* Directions *
Check which lines of the entries that follow hold "group", then give the number of those lines and nothing more.

* Material for the task *
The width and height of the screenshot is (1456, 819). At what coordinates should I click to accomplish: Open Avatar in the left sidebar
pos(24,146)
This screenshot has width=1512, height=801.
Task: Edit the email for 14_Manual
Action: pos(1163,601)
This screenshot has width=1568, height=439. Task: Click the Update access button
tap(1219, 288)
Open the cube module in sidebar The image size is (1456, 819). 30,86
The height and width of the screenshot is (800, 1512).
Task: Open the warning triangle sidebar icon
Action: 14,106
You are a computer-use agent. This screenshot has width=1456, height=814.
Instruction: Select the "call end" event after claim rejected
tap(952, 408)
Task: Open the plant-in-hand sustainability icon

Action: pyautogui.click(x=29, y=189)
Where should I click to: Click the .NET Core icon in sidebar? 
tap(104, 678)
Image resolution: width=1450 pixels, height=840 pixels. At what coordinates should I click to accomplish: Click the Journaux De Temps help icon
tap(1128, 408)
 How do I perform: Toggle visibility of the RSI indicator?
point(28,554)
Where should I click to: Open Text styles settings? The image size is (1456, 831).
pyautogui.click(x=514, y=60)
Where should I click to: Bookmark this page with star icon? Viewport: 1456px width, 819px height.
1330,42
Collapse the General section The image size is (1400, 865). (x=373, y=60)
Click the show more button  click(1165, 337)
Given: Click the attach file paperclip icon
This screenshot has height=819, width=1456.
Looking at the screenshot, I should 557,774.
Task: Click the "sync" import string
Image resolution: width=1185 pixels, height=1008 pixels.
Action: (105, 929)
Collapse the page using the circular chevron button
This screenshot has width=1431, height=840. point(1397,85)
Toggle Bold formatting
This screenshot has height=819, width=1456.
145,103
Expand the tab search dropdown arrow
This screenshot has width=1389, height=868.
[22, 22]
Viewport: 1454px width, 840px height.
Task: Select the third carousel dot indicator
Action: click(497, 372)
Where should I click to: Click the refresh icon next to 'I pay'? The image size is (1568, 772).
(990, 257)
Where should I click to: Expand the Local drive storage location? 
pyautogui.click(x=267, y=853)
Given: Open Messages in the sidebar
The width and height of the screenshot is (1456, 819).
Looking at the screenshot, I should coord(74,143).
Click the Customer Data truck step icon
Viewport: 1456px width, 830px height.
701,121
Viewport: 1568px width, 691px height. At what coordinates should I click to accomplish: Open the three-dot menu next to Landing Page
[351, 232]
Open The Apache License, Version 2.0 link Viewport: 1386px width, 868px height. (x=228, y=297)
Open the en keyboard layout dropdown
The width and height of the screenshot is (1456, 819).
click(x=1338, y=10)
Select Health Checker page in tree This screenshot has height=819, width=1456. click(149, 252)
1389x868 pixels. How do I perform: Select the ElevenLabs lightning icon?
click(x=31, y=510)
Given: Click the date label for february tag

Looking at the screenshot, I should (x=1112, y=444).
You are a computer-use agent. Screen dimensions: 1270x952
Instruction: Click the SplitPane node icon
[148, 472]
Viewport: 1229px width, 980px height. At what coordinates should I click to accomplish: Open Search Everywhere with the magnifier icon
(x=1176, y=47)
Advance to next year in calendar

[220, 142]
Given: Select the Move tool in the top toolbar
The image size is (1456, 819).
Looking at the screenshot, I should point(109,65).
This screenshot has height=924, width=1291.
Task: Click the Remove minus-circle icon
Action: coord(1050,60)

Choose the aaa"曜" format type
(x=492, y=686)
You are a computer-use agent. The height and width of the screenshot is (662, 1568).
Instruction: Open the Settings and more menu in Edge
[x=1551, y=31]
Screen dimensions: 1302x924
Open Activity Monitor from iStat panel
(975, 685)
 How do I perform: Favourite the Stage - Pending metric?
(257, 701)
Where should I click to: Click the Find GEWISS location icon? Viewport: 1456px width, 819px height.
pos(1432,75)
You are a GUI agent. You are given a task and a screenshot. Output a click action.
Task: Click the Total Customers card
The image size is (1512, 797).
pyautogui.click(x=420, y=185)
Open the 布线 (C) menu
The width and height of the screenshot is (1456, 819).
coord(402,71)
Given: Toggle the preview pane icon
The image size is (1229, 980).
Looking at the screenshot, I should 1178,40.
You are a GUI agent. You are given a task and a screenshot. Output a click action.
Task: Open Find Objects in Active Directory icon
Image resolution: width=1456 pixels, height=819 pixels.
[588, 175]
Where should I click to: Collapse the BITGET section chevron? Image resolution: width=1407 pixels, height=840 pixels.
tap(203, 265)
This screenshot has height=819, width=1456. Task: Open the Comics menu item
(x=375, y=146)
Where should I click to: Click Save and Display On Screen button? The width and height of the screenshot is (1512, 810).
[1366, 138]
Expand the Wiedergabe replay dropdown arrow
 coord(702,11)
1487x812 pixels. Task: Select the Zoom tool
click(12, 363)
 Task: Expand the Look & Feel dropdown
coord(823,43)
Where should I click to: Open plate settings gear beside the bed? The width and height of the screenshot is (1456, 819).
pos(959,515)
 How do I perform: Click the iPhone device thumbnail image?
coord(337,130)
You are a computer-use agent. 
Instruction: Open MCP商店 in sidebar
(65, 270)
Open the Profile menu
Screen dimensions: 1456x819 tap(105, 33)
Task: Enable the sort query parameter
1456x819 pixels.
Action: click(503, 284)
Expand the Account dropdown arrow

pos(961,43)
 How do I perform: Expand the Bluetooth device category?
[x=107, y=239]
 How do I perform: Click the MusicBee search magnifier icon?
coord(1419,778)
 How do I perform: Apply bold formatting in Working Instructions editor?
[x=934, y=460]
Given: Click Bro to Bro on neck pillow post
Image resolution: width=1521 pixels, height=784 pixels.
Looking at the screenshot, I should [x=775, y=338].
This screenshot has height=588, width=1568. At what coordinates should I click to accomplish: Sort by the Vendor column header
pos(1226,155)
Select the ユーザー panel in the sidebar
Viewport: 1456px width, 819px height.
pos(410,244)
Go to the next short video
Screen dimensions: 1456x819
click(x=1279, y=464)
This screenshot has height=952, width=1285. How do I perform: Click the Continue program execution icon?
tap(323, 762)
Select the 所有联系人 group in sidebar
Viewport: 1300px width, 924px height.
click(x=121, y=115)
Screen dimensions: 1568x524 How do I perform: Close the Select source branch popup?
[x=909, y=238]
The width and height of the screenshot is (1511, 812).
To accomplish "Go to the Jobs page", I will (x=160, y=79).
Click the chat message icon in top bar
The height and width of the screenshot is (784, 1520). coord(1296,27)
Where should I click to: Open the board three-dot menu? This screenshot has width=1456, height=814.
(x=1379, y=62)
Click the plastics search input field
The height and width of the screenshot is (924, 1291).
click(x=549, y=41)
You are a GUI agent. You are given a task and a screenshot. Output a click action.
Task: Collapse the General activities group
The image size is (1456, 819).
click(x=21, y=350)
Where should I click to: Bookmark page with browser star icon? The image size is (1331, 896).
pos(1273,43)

* Solution *
2